The number of foreign fishermen stranded on several remote eastern Indonesian islands has spiraled to 4,000, including some revealed in an Associated Press investigation to have been enslaved. Many are migrant workers abandoned by their boat captains after the government passed a moratorium on foreign fishing five months ago, according to the International Organization for Migration (IOM) in Indonesia, which released the figure Friday. However, others have been trapped on the islands for years, after being dumped by fishing boats or escaping into the jungle.

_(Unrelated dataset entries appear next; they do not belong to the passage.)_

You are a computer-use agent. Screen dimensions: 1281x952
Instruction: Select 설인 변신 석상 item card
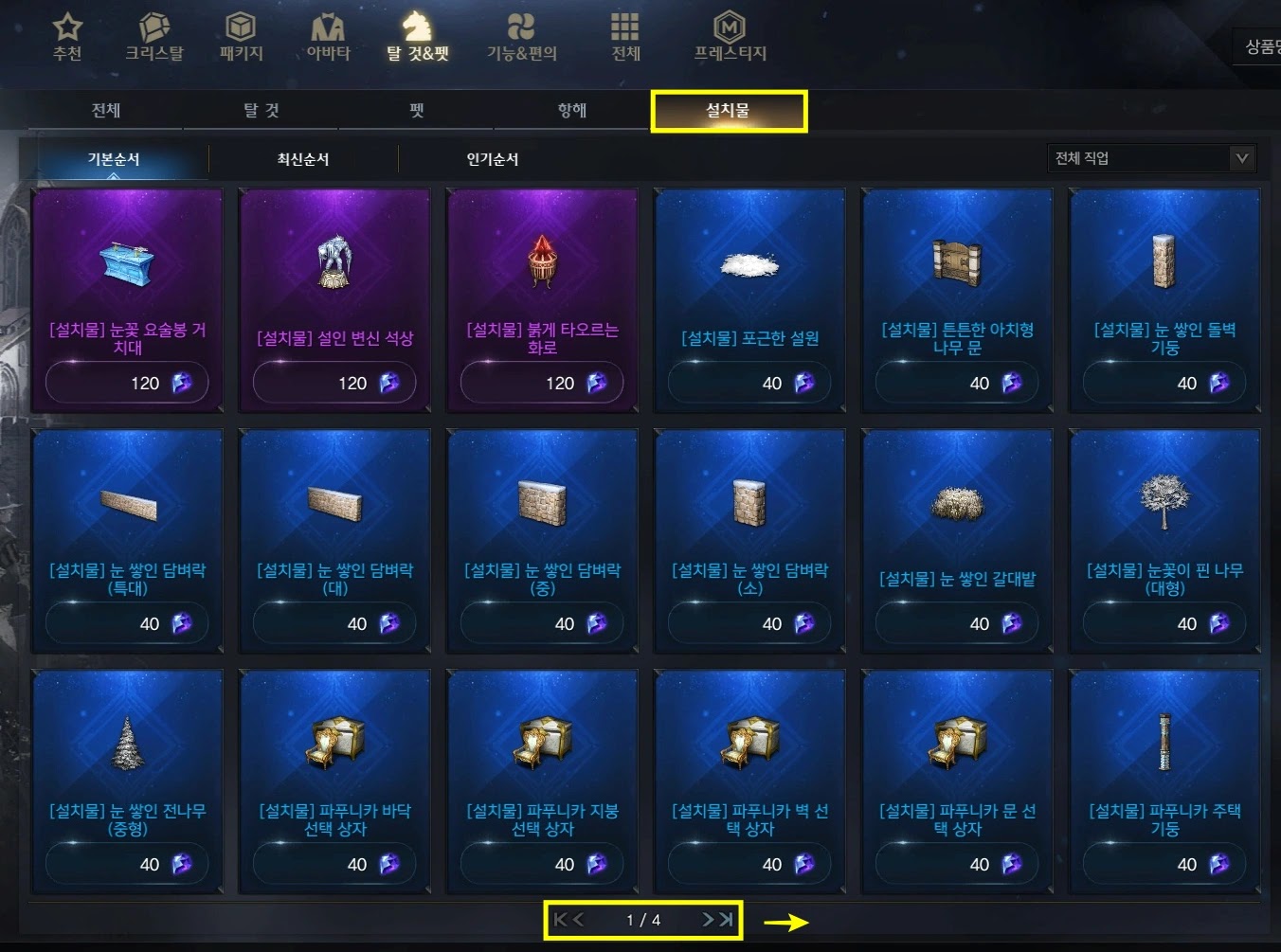coord(335,300)
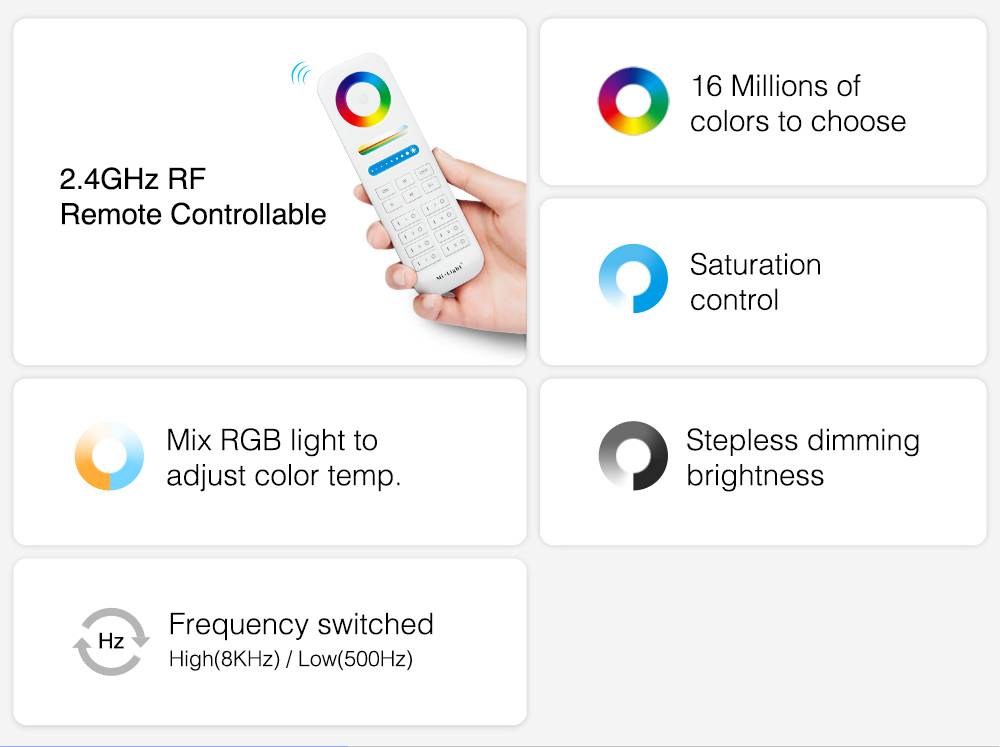This screenshot has width=1000, height=747.
Task: Click the color temperature strip on remote
Action: click(383, 140)
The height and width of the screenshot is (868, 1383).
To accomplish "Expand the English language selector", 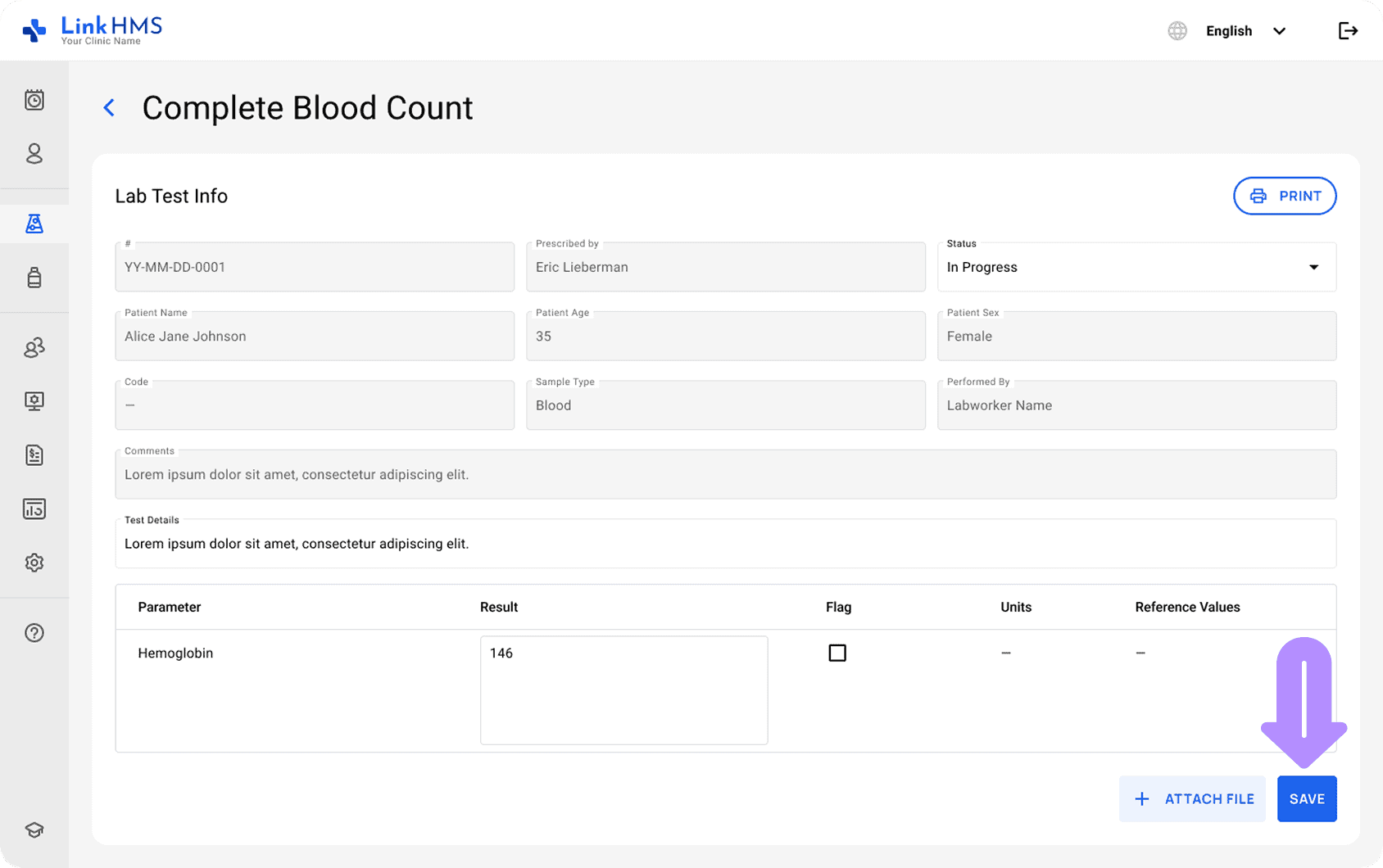I will pos(1244,31).
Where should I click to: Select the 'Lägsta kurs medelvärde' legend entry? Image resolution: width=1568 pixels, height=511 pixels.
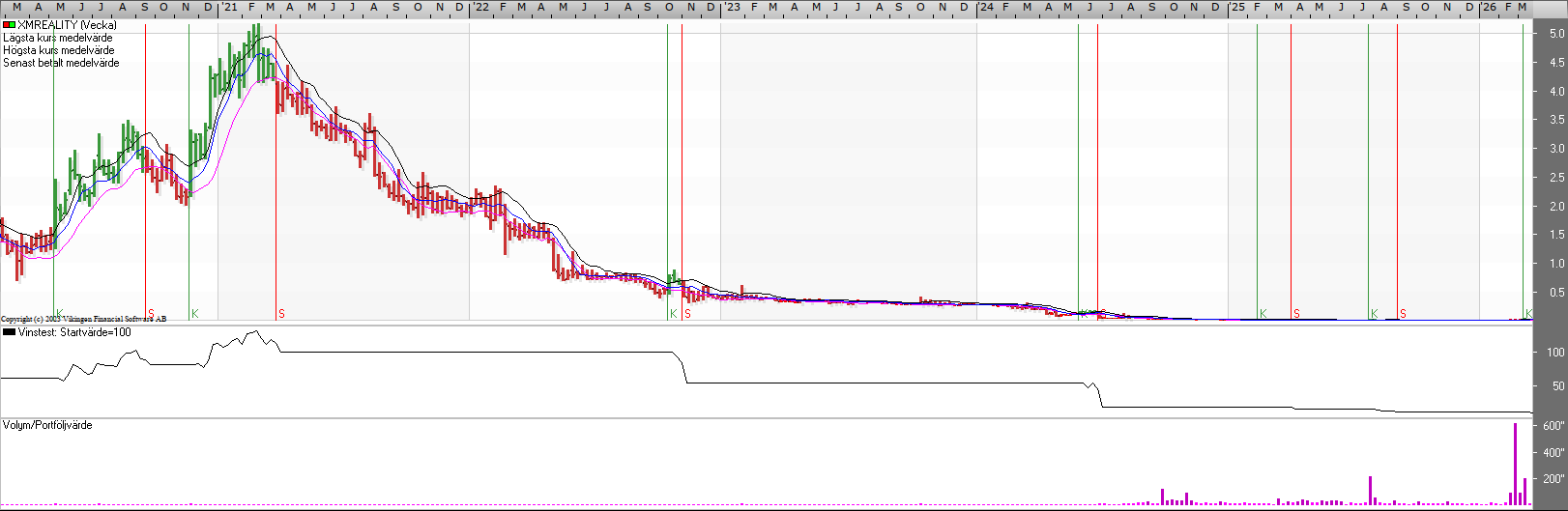pyautogui.click(x=58, y=38)
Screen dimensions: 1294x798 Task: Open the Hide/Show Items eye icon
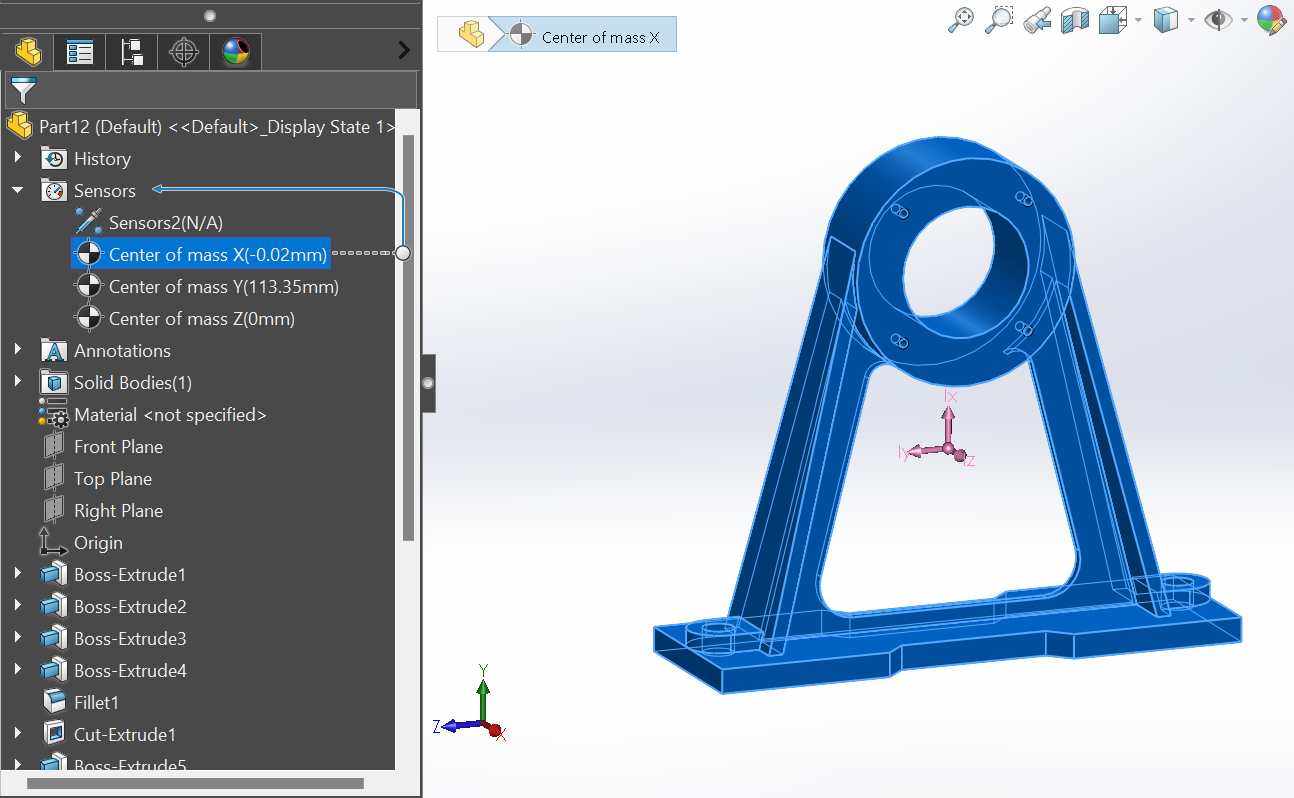[x=1218, y=20]
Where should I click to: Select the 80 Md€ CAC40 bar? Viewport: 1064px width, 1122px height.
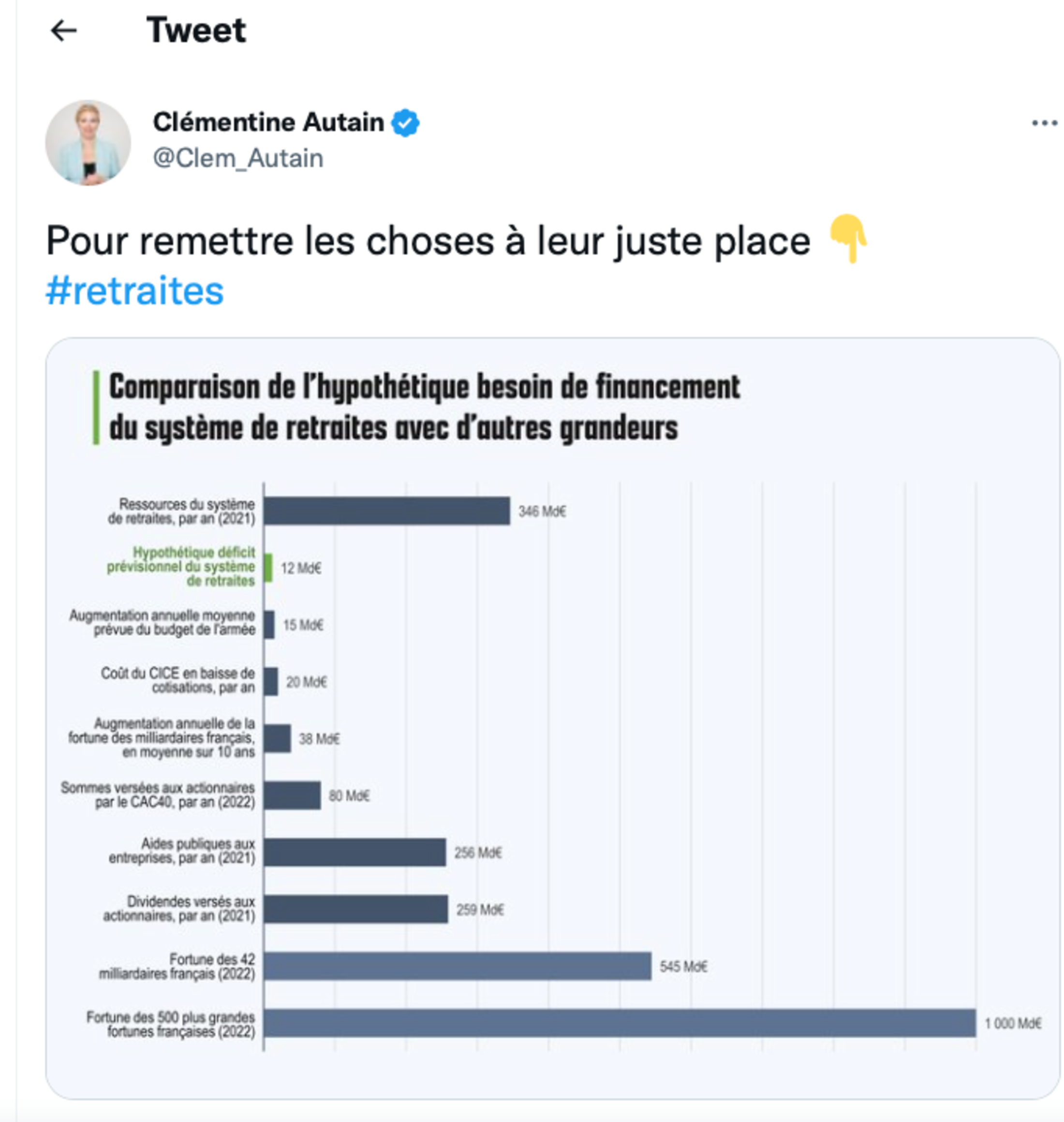pyautogui.click(x=292, y=795)
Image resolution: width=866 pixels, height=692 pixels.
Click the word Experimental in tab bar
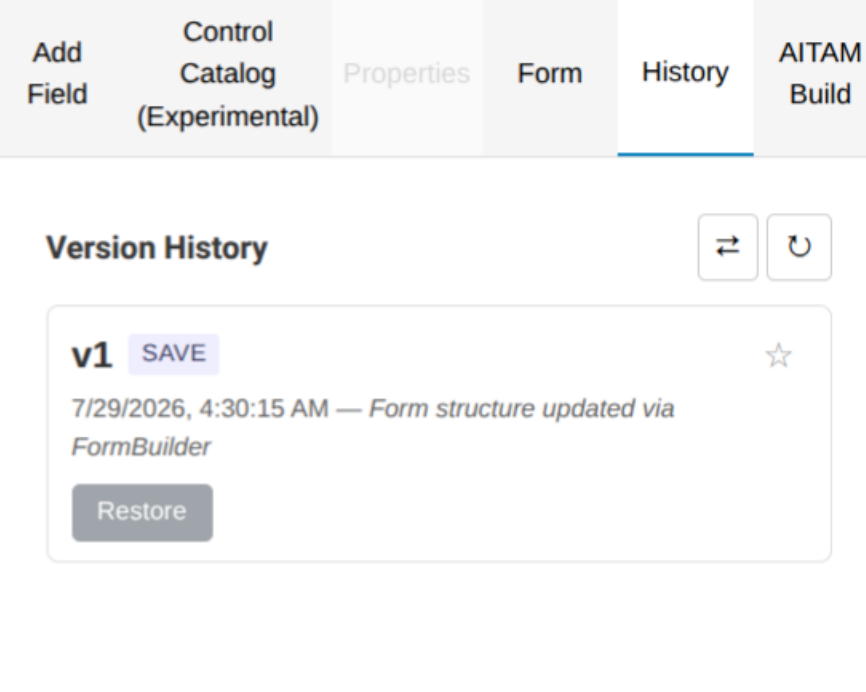coord(228,117)
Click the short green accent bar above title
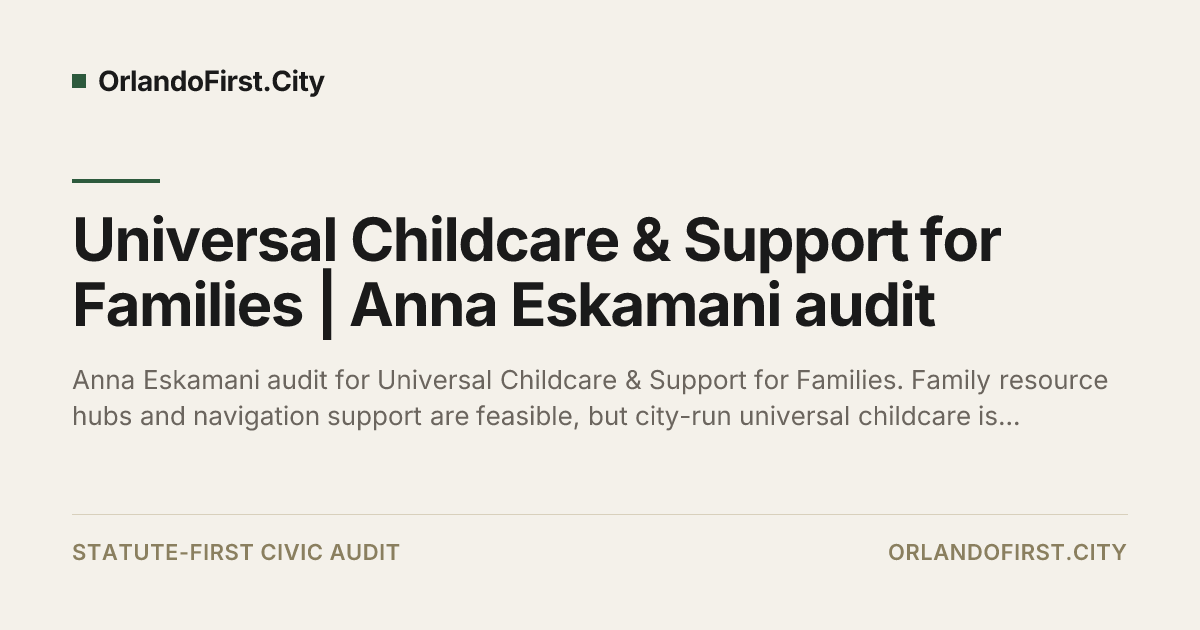This screenshot has width=1200, height=630. 116,181
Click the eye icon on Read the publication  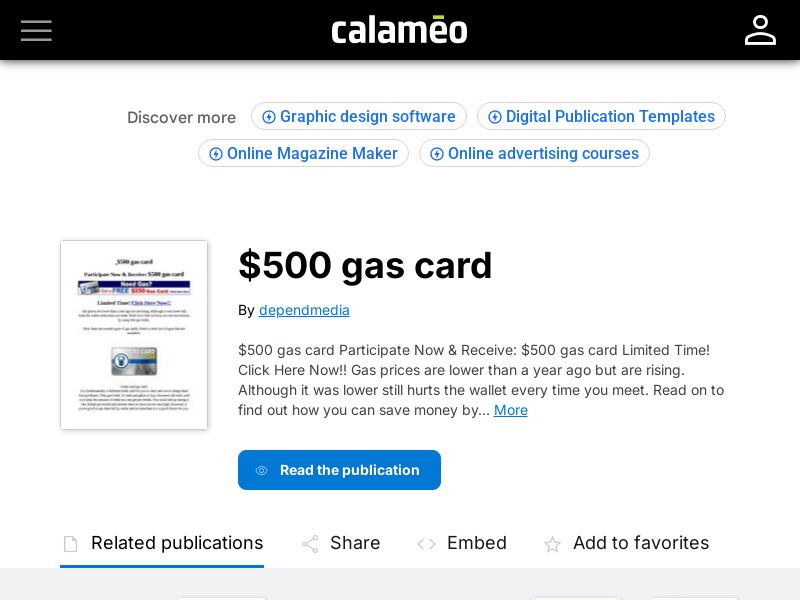(x=262, y=470)
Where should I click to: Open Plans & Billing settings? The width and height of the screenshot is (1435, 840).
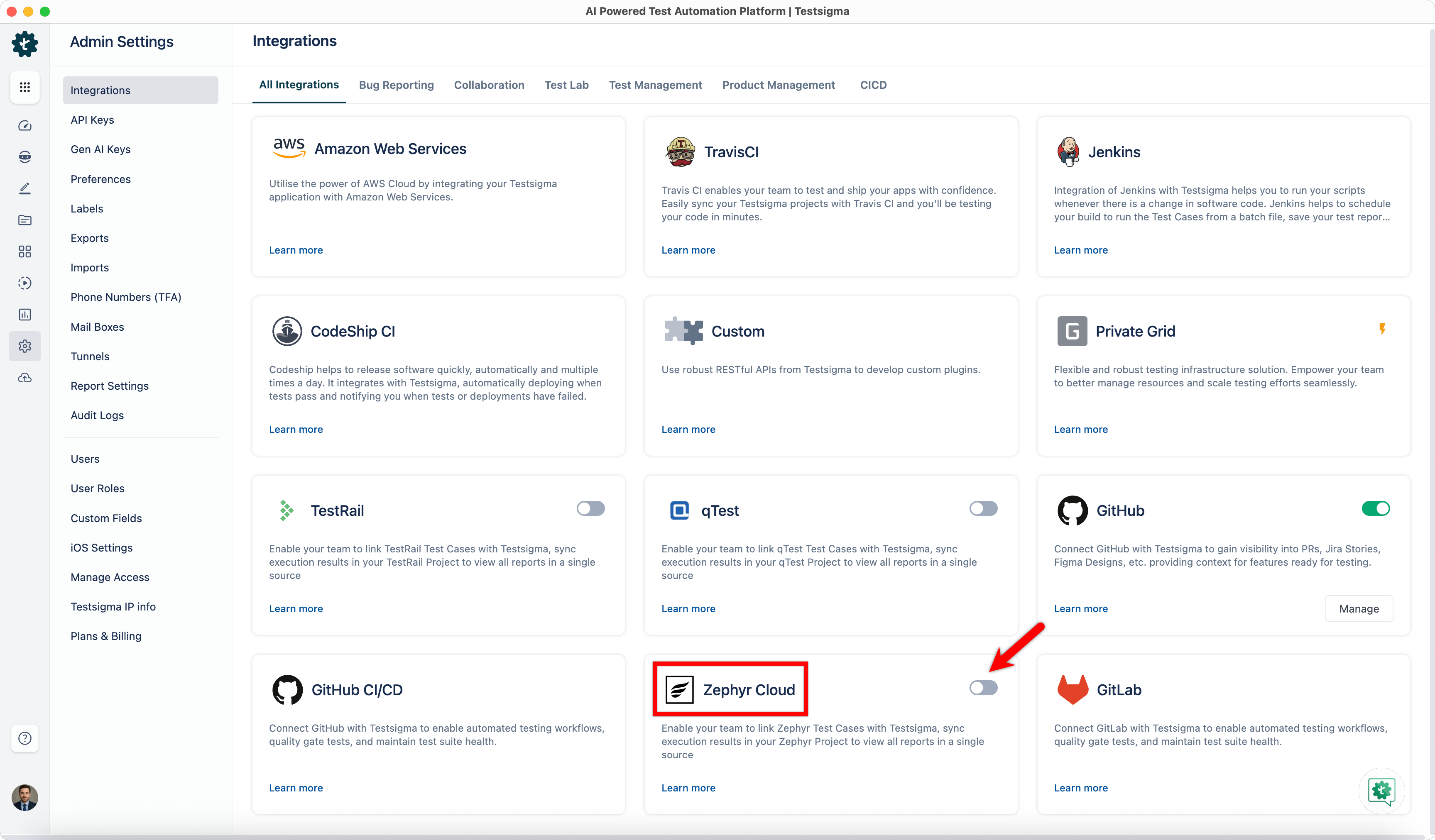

It is even worse than being in hell. We have to work every day to survive. … There is no hope for us any more.
Former slave told AP
The AP reported earlier this week that slaves - some of them beaten and locked in cages - are forced to fish, and their catch ends up in the supply chains of American supermarkets and restaurants. The IOM said Friday that the report follows several years of close work with Indonesian authorities to rescue hundreds of fisherman identified as victims of trafficking. Many of the stranded are Burmese men who went to neighboring Thailand in search of work. They were taken by boat to Indonesia, which has some of the world’s richest fishing grounds. Others left behind are Cambodian and a few from the poorer parts of Thailand.
It is reasonable to expect many are victims of trafficking, if not outright slavery. But for the first time in possibly several years, their feet are touching dry land and there is a real possibility for them to go home, once we and the authorities locate and process them.